You’re stressed, frustrated, and overwhelmed. This is just one more thing to add to your plate. You get on Google and look up a few plumbing companies and start calling around, hoping— anticipating— that someone can take care of you and your family &helip; today.
Someone answers the phone. S/he is nice and pleasant as they greet you. You ask, “How much is it going to be to fix my water heater? Can you come out today?”
The CSR responds “It’s X dollars for us to come out. Then our technician will tell you an upfront price for how much it is going to be to repair. What is your address?”
You sit there, considering if you should call around or just go with it. You didn’t really feel cared about. You felt like you were being processed. They just answered the phone to take your money and get your address. You don’t feel special or at all like a valued customer. And you don’t want to pay X dollars just for someone to come out to your home and tell you what you already know — it is broken.

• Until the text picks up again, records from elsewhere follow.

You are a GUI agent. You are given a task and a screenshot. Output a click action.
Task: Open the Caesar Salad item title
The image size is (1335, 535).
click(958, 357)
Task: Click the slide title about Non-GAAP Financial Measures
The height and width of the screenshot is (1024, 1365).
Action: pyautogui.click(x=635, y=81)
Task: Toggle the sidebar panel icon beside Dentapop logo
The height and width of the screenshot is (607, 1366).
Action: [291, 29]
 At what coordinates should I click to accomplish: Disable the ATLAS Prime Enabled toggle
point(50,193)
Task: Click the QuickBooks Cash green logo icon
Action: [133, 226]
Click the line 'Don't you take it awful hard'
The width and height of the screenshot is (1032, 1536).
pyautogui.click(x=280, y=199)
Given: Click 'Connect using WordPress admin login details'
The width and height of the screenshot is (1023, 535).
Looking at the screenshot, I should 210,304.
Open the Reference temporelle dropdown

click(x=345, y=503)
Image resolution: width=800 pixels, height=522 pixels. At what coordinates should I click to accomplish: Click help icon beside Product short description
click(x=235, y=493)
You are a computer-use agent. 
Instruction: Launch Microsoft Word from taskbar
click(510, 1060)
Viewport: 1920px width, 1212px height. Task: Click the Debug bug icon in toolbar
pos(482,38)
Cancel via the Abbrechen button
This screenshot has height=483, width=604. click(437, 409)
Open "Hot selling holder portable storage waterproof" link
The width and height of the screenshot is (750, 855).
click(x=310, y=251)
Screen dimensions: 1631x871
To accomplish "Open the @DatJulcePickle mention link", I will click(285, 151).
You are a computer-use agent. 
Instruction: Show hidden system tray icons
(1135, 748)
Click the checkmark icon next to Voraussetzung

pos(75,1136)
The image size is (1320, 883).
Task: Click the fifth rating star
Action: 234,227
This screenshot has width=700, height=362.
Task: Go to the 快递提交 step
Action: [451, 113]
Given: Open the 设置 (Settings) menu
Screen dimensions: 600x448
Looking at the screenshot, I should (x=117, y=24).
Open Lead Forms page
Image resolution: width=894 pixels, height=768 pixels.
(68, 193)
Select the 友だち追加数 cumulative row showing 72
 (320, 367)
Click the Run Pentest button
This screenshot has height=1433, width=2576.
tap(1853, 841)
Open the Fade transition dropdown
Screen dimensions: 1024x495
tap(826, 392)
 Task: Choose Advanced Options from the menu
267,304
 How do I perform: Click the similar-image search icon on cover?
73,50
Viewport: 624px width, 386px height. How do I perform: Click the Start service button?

This scenario happens all day, every day. This is customer service. Someone answers the phone, responds to all your questions, and asks for your address. It is a Q&A session. It is not a conversation. Sure the CSR can be pleasant and nice, but that isn’t enough anymore. Not if you want to stand out from your competition.
Customer service is reactive. It is a title or position. More time is taken telling others about company routine and policy and taking information rather than the giving of time. Customer service reps should be asking questions, showing compassion, getting customers to talk about themselves, their needs, and how they are feeling. That is the difference between providing customer service versus a customer experience.
By developing the skills to be proactive, we will be able to make a deeper, lasting impression on our customers. Take the initiative of being the one to ask questions. Give a little bit of your time and make a connection with them. When they call in and ask, “How much is it going to be to fix my water heater? Can you come out today?” Our proactive response should be:
“Yes! I can certainly help you out with that today. What is your name?”
“When did your water heater stop working? Has this ever happened before? Is it gas or electric? How old is it? Do you have kids or elderly folks in the home?”
“Oh no! That is no fun! I know cold showers can be miserable! I’m so glad you called today. I am going to take care of you. What does your schedule look like? When can we come out?”
It all comes down to how we make people feel. If they feel good, they will do business with us. As we learn to be proactive in our conversations and validate customers in their emotions, we will begin to notice that we get more done in less time because people LIKE us, and our conversations will become easier. Customers have an emotional need to be understood. Talk to them about their needs before you talk to them about their address. If we do this, we will be providing experiences, not just answering phones and taking information.
Look for ways that you can take more initiative, be more observant, and give of your time to your customers. Let’s not be just another company that answers a phone. Let’s strive to make connections with those we work with in a new and fresh way and provide better experiences.